Auf vielen Seiten sitzt ein Banner, das nach Einwilligung fragt, und darunter läuft Google, der Chat, das Pixel und drei Fonts von irgendwo. Der Text sagt, es werde nichts ohne Zustimmung gesetzt. Der Browser sagt etwas anderes.
Datenschutz fängt nicht beim Text an. Er fängt bei der Liste an: welche Plugins schreiben mit, welche Formulare speichern Namen, wo liegt das Hosting, wer hat einen Auftragsvertrag. Ohne die Liste ist das Banner Dekoration.

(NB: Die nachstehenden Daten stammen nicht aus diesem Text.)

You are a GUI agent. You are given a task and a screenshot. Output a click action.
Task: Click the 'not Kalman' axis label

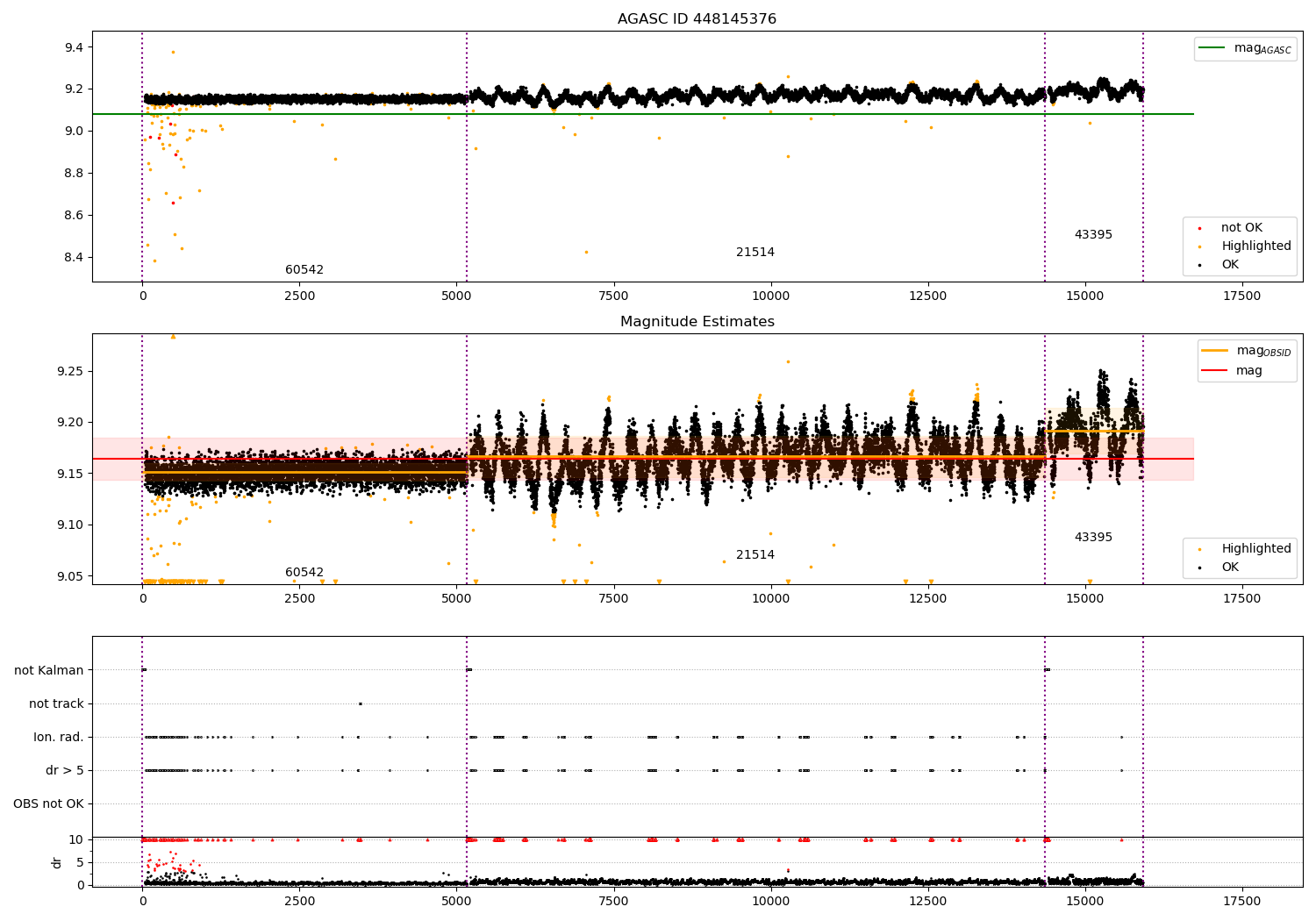point(49,670)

Ein Banner, das Ablehnen anbietet und trotzdem alles lädt, ist Theater. Ablehnen muss heißen: Marketing bleibt aus. Viele fertige Snippets tun das nicht. Mustertexte aus dem Netz passen selten. Eine Arztpraxis ist kein Shop, ein Shop ist kein Blog.
Bei wecurity ist DSGVO- oder Cookie-Compliance kein eigenes Produkt und kein Kanzlei-Abo. Das steht unter Preise bei dem, was nicht drin ist. Sicherheit im Vertrag meint Fläche, Login und Härtung an der WordPress-Seite, nicht den rechtssicheren Hinweistext.